Life is Too Short...


N.B. None of this really applies anymore.. I have a kicking Mandrake 9.1 install. KDE 3 won me over.
... for me to bother with linux.

So I'm a little mad, here's why. (Mandrake Linux 8.2 - it's a little old, but so is my computer). Notice please that this is not a screed against open source.

Installation with the Gnome environment goes okay, X defaults to a 60hz refresh rate. No big deal until I try to change it because it's giving me a headache. I run Xconfigurator, it crashes with a segmentation fault because it couldn't find an environmental variable saying I want the program to run in english. So I try to change the variable and 'LANG' refuses to be changed and Xconfigurator refuses to run. No problem, I'll just modify the X setup manually.
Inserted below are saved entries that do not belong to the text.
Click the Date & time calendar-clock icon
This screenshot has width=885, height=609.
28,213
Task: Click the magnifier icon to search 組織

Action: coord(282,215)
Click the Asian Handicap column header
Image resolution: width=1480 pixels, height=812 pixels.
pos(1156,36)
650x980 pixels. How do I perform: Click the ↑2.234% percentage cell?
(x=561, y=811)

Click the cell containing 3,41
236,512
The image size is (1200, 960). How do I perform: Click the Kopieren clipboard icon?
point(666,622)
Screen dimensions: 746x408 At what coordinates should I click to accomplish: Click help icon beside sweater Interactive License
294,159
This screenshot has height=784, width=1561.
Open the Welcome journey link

Except that nowhere in the Mandrake menus can I find a text editor. It installed every conceivable network utility I'll never need and leaves me with VIM as my only text editor. If you ever have the opportunity to run VIM with little or no prior knowledge of how it works, try it and maybe you'll start to understand the roots of my fury. Since it was designed to be used without a mouse, you have to use letters to access commands. The problem arises from the fact you usually want to use those letters to do other things, like type words. "What about 'Nautilus'?" You might ask. It's Gnome's all-in-one explorer and pretty good-looking, except that it was constantly in a state of waiting or crashing from simply trying to browse through files. I go back to VIM, instantly creating a bad XF86Config that won't start, and I can't undo to get back into Gnome.

So I run xf86config and I have no idea what my monitor's hsync and vsync rates are, and the program warns me I could hurt my monitor if they're entered incorrectly. So I have to hunt around the web on another computer because naturally the computer didn't ship with that information. Dell doesn't post that info for just anyone, so I have to hunt down a Japanese site that has them. I carefully tell it much more than it needs to know to change my refresh rate and write XF86Config just fine. Except that the configuration is totally invalid and X chokes when I try to start it (no matter how many syntax errors I foolishly try to fix).

Okay, so I can deal with 60hz for the time being, so I load that backup X configuration than the one I started with. I try fixing it, but by this point VIM is giving me a headache too because it runs in a little console window. I try to change the font and color in the console window to something reasonable like black text on a white background and VIM starts spitting out garbage at me. Time to take a break...

How about playing some MP3s sitting on my other (Windows..) drive. Are they mounted? Phhbt. Can I maybe find a utility with an easy-to-use GUI that lets me mount stuff? Not that I can find in Mandrake, maybe I can start looking for some help files. The Gnome manual page comes up with the 'user manual' section broken and all that's left is a listing of commands, no description of what any of them do. I try to play with some of the toys that come with the Mandrake distro and they immediately fail to start. I try just browsing around with Nautilus but it constantly displays every directory with large icons though I repeatedly set 'View as List'.

Web browsing? The strangest thing I've ever seen.. I use Mozilla on windows and love it, but the version that came with the distro for some odd reason assumed that every page listed in any search engine was hosted on that search engine's server. I would search for my homepage, click on the link, and get an error message when trying to reach the link 'http://www.google.com/lameduckie'. Happened on AllTheWeb.com, too. I still have no idea what to make of it. So I try GAIM, and even though I haven't seen anyone on my buddy list in days it logs in and crashes with yet another segmentation fault. I have to restart.

But it's not over yet.. I decide I've had enough of Mandrake, so I try installing 'CollegeLinux' over it. I hope that GRUB will be smart enough to just boot it since it's in the same partition as Mandrake and if not, surely there's a way of fixing that. That would be too easy. I reboot and am greeted with nothing but 'GRUB GRUB GRUB' filling my screen. CollegeLinux has killed it, failing to mention that it was installing its own bootloader. I have to boot from my trusty old win98 boot floppy; mercifully, fdisk /mbr still works.

I don't think it's unreasonable to be ignorant of your monitor's horizontal sync and vertical refresh rates, nor to want your CDs to be accessible when you put them in rather than having to mount and unmount them. How about special documentation for windows users of all the linux equivalents of windows features such as SETTING YOUR REFRESH RATE WITHOUT A DEGREE IN ELECTRICAL ENGINEERING. (Why does XF86Config generate individual modelines if they're obsolete? What am I saying? It didn't generate anything that works to begin with.) Dear God in heaven above, I'm almost done with a BS in Computer Science and have been around computers for 15 years - is something wrong here or is it just me?